▸ TASK TO COMPLETE:
Among the entries below, please show each line that carries the word "search".

----

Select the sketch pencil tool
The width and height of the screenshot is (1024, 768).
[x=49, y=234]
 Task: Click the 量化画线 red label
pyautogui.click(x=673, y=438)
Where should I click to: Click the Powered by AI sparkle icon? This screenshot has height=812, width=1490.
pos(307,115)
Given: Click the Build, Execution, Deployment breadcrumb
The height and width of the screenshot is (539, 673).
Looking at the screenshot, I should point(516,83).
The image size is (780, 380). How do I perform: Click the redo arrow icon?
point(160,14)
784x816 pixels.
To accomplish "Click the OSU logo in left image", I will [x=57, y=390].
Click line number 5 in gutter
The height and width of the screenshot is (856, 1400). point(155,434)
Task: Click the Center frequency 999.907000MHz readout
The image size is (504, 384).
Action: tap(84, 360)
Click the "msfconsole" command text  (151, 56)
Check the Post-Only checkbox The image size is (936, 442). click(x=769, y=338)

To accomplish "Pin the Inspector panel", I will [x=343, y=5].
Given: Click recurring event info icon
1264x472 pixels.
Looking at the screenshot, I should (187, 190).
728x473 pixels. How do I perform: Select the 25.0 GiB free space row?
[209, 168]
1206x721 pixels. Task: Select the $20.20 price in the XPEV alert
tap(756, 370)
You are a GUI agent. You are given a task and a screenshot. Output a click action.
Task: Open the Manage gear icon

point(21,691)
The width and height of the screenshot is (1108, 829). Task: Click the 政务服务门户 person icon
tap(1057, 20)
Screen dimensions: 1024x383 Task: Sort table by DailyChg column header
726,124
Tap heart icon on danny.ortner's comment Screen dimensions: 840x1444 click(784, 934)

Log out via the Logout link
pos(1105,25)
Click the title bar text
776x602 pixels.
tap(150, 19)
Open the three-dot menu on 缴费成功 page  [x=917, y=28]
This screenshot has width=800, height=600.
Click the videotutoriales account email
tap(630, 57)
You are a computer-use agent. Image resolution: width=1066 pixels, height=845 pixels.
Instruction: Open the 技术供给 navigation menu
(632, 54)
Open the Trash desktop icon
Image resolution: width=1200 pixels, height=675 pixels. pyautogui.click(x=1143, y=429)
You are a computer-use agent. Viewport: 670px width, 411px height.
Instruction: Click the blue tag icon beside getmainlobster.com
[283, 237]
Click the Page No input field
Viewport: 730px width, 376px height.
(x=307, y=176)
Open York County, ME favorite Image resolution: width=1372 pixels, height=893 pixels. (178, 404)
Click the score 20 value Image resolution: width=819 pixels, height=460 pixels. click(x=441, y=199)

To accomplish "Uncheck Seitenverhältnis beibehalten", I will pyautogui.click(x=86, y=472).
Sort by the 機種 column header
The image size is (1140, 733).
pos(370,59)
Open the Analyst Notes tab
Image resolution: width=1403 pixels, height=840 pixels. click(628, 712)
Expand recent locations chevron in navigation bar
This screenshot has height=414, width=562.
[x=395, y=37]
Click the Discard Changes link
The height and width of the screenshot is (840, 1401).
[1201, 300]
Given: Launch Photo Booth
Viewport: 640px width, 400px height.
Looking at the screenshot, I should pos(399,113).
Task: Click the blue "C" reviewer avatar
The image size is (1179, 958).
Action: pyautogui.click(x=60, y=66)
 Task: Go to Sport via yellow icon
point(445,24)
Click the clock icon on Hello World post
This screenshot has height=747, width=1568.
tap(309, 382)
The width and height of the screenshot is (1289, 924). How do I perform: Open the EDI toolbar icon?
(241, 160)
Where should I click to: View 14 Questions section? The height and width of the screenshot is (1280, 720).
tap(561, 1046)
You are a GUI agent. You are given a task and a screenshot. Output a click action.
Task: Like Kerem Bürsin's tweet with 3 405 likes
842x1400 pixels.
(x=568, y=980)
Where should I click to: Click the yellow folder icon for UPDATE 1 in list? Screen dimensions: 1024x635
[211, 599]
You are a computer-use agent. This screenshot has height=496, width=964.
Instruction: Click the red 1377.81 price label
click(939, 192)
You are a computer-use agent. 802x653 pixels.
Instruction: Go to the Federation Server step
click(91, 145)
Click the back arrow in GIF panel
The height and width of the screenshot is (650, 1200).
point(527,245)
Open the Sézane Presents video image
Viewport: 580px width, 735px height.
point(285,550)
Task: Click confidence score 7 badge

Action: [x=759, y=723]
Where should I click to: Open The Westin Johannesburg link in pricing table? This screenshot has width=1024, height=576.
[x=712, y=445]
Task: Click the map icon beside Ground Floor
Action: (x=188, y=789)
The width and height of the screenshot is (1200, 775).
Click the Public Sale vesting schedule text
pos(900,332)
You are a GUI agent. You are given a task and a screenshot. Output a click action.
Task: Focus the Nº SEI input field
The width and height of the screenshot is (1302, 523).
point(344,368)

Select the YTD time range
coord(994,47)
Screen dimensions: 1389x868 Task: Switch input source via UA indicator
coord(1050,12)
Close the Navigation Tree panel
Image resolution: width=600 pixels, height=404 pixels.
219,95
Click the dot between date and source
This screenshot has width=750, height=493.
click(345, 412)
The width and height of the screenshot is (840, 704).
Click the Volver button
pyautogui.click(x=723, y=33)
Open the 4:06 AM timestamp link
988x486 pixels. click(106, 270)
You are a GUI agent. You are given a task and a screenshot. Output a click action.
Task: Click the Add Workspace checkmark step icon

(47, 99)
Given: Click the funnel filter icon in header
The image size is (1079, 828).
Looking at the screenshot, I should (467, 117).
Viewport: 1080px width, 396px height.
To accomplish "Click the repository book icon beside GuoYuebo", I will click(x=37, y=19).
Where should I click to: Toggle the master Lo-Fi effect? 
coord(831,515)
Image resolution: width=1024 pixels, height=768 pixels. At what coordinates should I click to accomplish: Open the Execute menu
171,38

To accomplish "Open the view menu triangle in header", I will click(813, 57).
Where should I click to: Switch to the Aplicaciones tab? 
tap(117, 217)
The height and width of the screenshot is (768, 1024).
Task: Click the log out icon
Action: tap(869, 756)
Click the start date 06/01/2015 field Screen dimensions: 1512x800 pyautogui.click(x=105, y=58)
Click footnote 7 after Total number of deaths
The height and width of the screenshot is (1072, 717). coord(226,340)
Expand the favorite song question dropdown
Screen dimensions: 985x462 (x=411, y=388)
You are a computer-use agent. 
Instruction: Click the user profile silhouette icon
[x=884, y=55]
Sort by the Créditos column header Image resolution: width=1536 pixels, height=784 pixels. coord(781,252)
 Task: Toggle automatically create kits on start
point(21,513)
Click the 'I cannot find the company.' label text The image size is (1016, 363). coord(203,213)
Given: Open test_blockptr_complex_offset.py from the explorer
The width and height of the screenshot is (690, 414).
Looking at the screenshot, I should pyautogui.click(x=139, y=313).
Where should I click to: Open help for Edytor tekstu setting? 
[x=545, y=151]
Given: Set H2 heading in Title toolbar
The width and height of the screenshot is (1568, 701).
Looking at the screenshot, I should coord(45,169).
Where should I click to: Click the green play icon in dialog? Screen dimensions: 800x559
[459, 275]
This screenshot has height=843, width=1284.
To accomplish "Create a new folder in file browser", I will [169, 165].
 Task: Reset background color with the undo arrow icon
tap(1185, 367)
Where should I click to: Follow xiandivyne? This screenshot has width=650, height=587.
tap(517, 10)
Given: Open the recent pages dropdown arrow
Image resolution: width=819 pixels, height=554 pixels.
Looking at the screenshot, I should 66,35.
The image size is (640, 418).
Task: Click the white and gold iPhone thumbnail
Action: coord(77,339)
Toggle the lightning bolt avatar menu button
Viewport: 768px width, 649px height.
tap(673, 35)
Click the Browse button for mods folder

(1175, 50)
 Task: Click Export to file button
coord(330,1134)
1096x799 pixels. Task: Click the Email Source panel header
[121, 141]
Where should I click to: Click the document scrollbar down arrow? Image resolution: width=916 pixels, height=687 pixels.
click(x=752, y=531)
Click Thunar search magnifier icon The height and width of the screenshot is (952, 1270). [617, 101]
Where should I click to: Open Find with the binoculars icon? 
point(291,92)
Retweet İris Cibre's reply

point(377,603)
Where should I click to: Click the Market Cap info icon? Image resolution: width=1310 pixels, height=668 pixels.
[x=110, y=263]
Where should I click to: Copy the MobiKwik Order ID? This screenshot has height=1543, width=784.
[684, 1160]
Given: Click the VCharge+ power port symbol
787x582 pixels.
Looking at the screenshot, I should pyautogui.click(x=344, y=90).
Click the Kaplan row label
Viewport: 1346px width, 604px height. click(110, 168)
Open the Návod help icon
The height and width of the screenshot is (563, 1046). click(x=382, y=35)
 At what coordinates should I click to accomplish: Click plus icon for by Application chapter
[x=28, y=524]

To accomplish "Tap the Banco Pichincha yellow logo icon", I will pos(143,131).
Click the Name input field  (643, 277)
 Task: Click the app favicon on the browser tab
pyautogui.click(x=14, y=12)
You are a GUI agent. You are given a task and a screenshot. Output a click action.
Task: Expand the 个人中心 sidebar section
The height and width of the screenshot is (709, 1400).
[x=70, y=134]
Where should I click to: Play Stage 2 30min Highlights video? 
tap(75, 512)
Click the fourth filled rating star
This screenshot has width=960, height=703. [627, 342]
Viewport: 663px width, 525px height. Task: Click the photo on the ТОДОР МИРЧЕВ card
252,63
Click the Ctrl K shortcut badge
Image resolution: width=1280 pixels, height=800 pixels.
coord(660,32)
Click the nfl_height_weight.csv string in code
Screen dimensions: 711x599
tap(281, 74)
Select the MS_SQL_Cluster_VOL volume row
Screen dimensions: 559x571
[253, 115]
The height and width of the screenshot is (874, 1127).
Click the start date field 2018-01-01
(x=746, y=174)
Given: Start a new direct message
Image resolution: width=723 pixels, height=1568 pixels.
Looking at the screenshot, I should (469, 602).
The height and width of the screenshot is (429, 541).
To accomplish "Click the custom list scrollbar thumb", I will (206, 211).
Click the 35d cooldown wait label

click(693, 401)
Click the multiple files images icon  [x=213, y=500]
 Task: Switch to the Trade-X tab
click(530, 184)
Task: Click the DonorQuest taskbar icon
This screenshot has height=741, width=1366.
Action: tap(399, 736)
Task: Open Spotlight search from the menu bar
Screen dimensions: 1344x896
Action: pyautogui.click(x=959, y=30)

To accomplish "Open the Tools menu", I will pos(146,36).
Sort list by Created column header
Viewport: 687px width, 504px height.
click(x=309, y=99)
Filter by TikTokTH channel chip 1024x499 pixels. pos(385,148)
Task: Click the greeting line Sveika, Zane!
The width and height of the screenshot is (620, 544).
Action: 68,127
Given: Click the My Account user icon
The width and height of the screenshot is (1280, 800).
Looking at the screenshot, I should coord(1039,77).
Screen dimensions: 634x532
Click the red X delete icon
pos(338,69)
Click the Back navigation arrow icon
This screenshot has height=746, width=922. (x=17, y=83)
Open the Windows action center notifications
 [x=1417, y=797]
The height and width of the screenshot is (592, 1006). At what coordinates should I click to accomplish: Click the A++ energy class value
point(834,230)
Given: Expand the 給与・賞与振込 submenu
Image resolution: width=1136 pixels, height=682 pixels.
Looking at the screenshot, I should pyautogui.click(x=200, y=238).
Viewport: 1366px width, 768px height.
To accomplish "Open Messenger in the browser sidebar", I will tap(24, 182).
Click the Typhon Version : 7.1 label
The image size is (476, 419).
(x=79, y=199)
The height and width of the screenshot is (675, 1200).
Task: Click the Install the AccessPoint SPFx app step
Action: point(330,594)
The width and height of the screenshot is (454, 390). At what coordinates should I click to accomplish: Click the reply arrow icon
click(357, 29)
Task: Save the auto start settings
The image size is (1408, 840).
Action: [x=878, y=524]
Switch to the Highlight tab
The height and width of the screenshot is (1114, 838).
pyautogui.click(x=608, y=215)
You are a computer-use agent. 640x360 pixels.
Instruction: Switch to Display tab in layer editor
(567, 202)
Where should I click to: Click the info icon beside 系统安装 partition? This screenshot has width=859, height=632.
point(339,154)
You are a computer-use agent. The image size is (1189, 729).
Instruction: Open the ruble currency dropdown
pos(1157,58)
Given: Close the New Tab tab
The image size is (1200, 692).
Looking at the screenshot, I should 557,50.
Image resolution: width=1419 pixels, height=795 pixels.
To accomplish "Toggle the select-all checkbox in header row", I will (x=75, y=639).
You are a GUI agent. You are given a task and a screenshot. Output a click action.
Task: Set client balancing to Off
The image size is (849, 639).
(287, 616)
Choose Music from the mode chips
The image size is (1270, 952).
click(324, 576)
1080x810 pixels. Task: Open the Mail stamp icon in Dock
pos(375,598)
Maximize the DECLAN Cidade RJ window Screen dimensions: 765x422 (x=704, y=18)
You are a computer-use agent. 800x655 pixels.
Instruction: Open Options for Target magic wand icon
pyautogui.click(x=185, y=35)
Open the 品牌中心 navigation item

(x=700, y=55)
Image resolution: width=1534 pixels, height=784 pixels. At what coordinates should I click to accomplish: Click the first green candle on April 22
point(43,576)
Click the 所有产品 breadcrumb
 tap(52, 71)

----

▸ SOLUTION FOR THIS TASK:
Click Thunar search magnifier icon The height and width of the screenshot is (952, 1270). [617, 101]
Task: Open Spotlight search from the menu bar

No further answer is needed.